11. How does middleware work?

Answer: Executes logic before routing.

12. What are the differences between SSR, SSG, and ISR?

Answer:

  • SSR: Per request

  • SSG: At build

  • ISR: On-demand re-generation

13. What is app directory in Next 15?

Answer: New routing mechanism with server and client components.

14. What is Server Component?

Answer: Renders on the server, no client-side JS.

15. What is next/head?

Answer: Manage <head> content like title and meta tags.

16. How to handle environment variables?

Answer: Use .env.local and process.env.MY_VAR

17. How does Next.js support SEO?

Answer: SSR and head management improve crawlability.

18. How to deploy a Next.js app?

Answer: Use Vercel, Netlify, or self-host with Node.js.

19. What is prefetching?

Answer: Next.js prefetches linked pages for faster nav.

20. Can you use Redux with Next.js?

Answer: Yes, wrap _app.js with a provider.

Section 4: State Management

1. What is state management in React?

Answer: It refers to the process of managing and sharing the state (data) across components.

2. What are the common state management approaches?

Answer:

  • Local state (useState, useReducer)

  • Context API

  • Redux

  • Zustand, Jotai, Recoil (modern alternatives)

3. When should you use Redux?

Answer: When the app has complex state logic, needs global state, or shared state across many components.

4. What is Redux?

Answer: A predictable state container for JavaScript apps, using actions, reducers, and a centralized store.

5. What are actions in Redux?

Answer: Plain JavaScript objects with a type field, used to signal state changes.

const incrementAction = { type: 'INCREMENT' };

6. What is a reducer?

Answer: A pure function that takes the current state and an action, then returns the new state.

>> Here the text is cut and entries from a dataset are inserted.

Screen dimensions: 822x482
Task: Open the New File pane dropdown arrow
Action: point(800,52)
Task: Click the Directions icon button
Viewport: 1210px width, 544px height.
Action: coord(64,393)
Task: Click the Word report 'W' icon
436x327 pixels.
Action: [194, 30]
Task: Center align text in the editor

function counterReducer(state = 0, action) {
  switch (action.type) {
    case 'INCREMENT': return state + 1;
    default: return state;
  }
}

7. What is the Redux store?

Answer: The single source of truth that holds the application's state.

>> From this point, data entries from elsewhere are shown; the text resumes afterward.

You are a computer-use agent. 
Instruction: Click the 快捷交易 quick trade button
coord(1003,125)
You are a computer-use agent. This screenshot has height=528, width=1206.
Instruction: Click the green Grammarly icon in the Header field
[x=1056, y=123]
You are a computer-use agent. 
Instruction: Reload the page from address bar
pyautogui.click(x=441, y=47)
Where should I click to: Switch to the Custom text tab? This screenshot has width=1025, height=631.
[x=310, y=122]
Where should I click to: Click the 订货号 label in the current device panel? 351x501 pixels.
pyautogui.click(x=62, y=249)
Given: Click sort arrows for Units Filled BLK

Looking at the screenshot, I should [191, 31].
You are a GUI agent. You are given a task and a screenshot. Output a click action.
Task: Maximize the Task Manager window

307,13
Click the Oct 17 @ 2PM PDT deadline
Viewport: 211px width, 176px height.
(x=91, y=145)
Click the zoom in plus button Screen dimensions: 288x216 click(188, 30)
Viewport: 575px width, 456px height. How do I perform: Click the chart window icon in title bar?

import { createStore } from 'redux';
const store = createStore(counterReducer);

8. How to connect React with Redux?

Answer: Use react-redux with <Provider> and useSelector, useDispatch hooks.

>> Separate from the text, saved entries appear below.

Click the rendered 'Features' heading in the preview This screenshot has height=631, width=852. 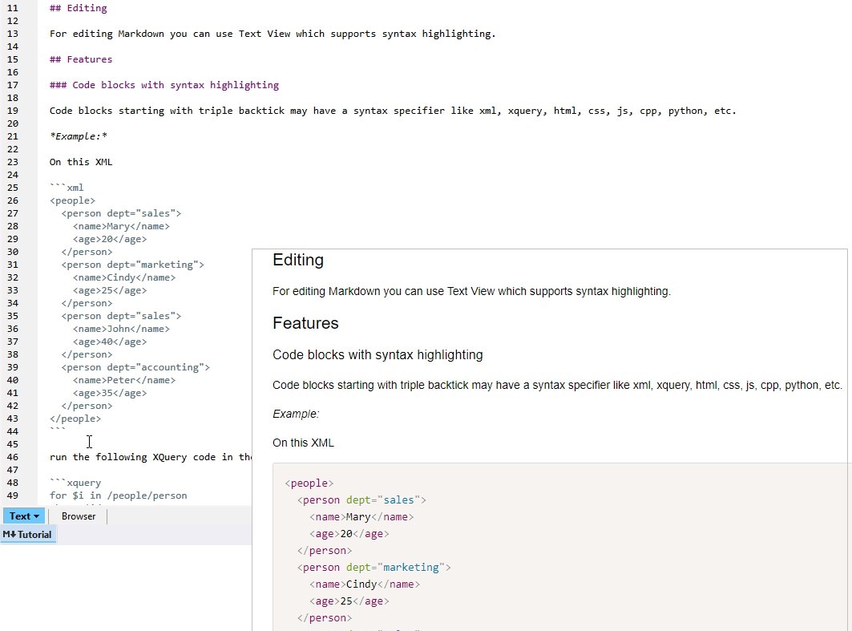[x=305, y=323]
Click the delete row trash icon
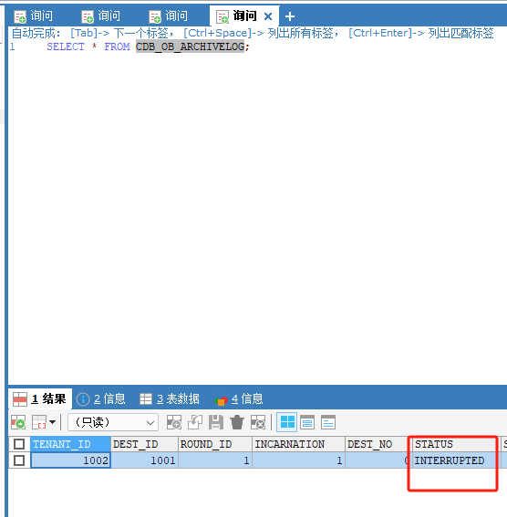 coord(237,422)
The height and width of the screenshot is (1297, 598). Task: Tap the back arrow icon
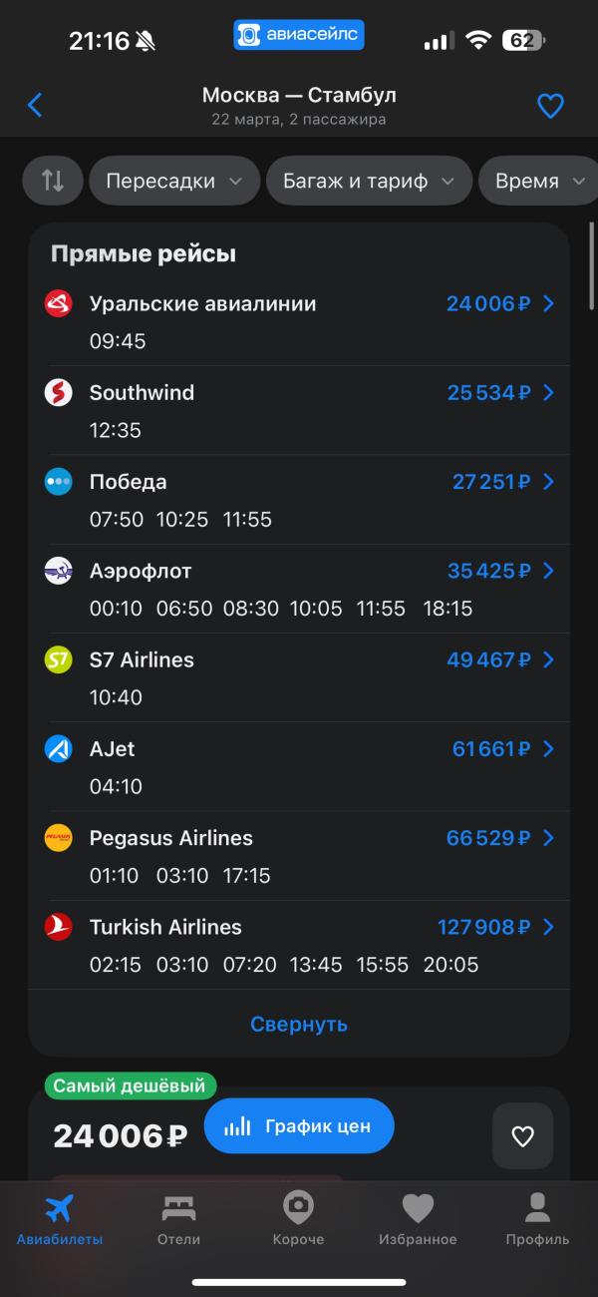pos(35,105)
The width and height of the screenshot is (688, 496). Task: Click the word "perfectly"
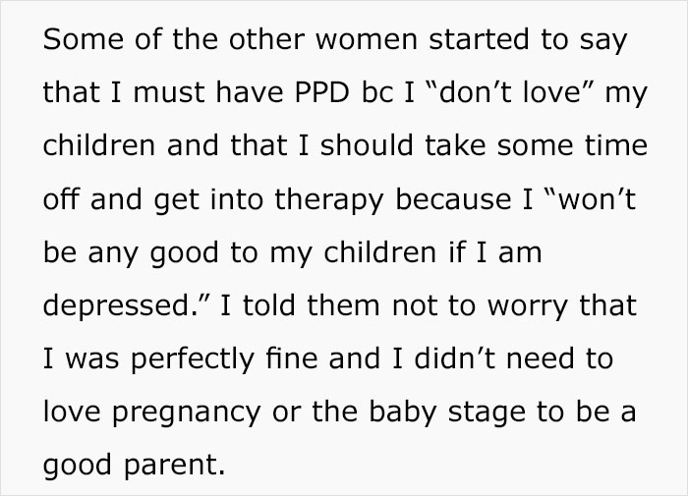(193, 359)
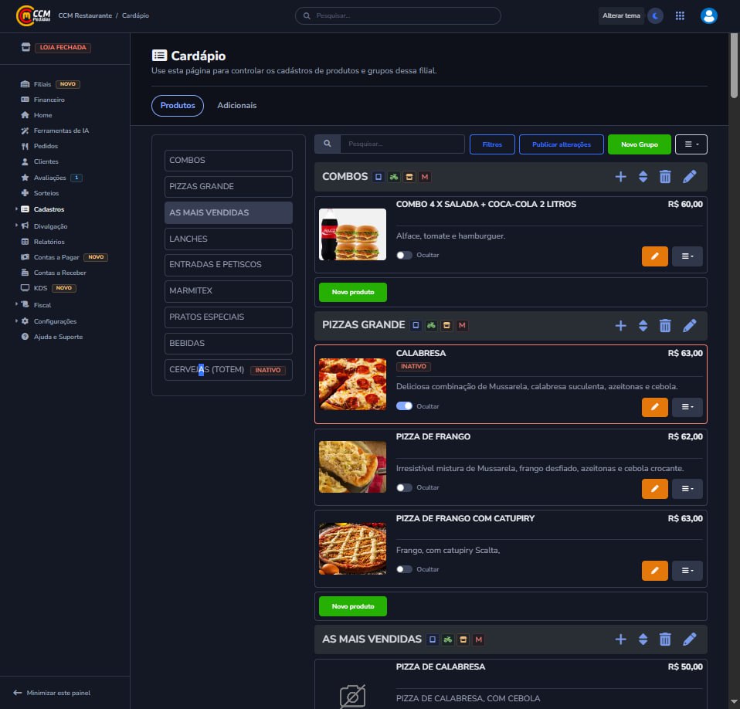Viewport: 740px width, 709px height.
Task: Toggle Ocultar switch for Pizza de Frango com Catupiry
Action: tap(404, 569)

9. What is the Context API?

Answer: A built-in React API for global state management without external libraries.

const MyContext = React.createContext();

10. How do you use Context API?

Answer: Create a context, provide it, and consume it with useContext().

const value = useContext(MyContext);

11. What is useReducer good for?

Answer: Managing complex state logic with multiple sub-values.

12. How is useReducer different from Redux?

Answer: useReducer is local to a component, Redux is global.

13. How to share state between components without props?

Answer: Use Context API or state management libraries like Redux or Zustand.

14. What is Zustand?

Answer: A minimalistic and fast state-management solution using hooks.

const useStore = create((set) => ({ count: 0, increment: () => set((state) => ({ count: state.count + 1 })) }));

15. What is Recoil?

Answer: A state management library by Facebook for complex shared state and derived data.

16. What are atoms and selectors in Recoil?

Answer:

  • Atom: A unit of state

  • Selector: A derived state computed from atoms

17. What are middleware in Redux?

Answer: Functions that sit between dispatching an action and reaching the reducer (e.g., redux-thunk, redux-saga).

18. Which function is used to create a root for a React application in React 18 and later???

Answer: ReactDOM.createRoot()

19. What are selectors in Redux?

Answer: Functions that retrieve specific slices of state.

20. When to lift state up?

Answer: When multiple components need to share and modify the same state.

21. What is an immutable state?

Answer: A state that is not directly mutated; instead, new copies are created for updates.

22. How do you debug Redux?

Answer: Use Redux DevTools Extension for real-time inspection and time-travel debugging.

23. What is Immer?

Answer: A library that allows writing immutable state logic with mutable syntax.

24. Can Context API replace Redux?

Answer: For small/medium apps, yes. For complex apps with middleware and large state trees, Redux is better.

25. What is the main benefit of "Automatic Batching" in React 18?

Answer: It groups multiple state updates into a single re-render for better performance.